Abelian structure in approximate groups and Alon's conjecture on Ramsey Cayley graphs
Authors
Carl Schildkraut
Abstract
A result of Pyber states that every finite group $G$ contains an abelian subgroup whose order is quasi-polynomially large in $\lvert G\rvert$. We prove a similar result for $K$-approximate subgroups of solvable groups under only modest restrictions on $K$. We show that, if $A$ is a finite $K$-approximate group contained in some solvable group, then some abelian group intersects $A^4$ in at least $\exp(Ω(\log^{1/6}\lvert A\rvert/\log 2K))$ elements. We also prove a similar result for approximate subgroups of finite groups with no large alternating subquotients. Along the way, we obtain polynomial (instead of quasi-polynomial) bounds for the same statement of approximate subgroups of linear groups.

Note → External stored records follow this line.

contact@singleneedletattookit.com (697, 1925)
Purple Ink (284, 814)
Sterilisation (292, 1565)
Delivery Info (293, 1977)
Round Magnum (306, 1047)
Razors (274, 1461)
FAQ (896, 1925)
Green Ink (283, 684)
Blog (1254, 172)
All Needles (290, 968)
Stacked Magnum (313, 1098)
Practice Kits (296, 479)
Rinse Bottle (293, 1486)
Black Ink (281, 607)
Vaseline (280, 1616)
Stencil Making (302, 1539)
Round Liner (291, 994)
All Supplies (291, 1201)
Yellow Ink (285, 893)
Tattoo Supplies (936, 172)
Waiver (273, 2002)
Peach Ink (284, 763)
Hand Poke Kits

We give two applications. Firstly, we consider the conjecture of Alon that every finite group $G$ admits a Cayley graph with clique number and independence number $O(\log\lvert G\rvert)$. Conlon, Fox, Pham, and Yepremyan have recently proven that, for almost all positive integers $N$, every abelian group of order $N$ satisfies Alon's conjecture. Extending their result, we verify Alon's conjecture for all (not necessarily abelian) groups of almost all orders. Secondly, we prove a "local" version of Roth's theorem in (many) non-abelian settings with quasi-polynomial bounds, using the recent breakthroughs of Kelley and Meka on Roth's theorem and of Jaber, Liu, Lovett, Ostuni, and Sawhney on the corners problem.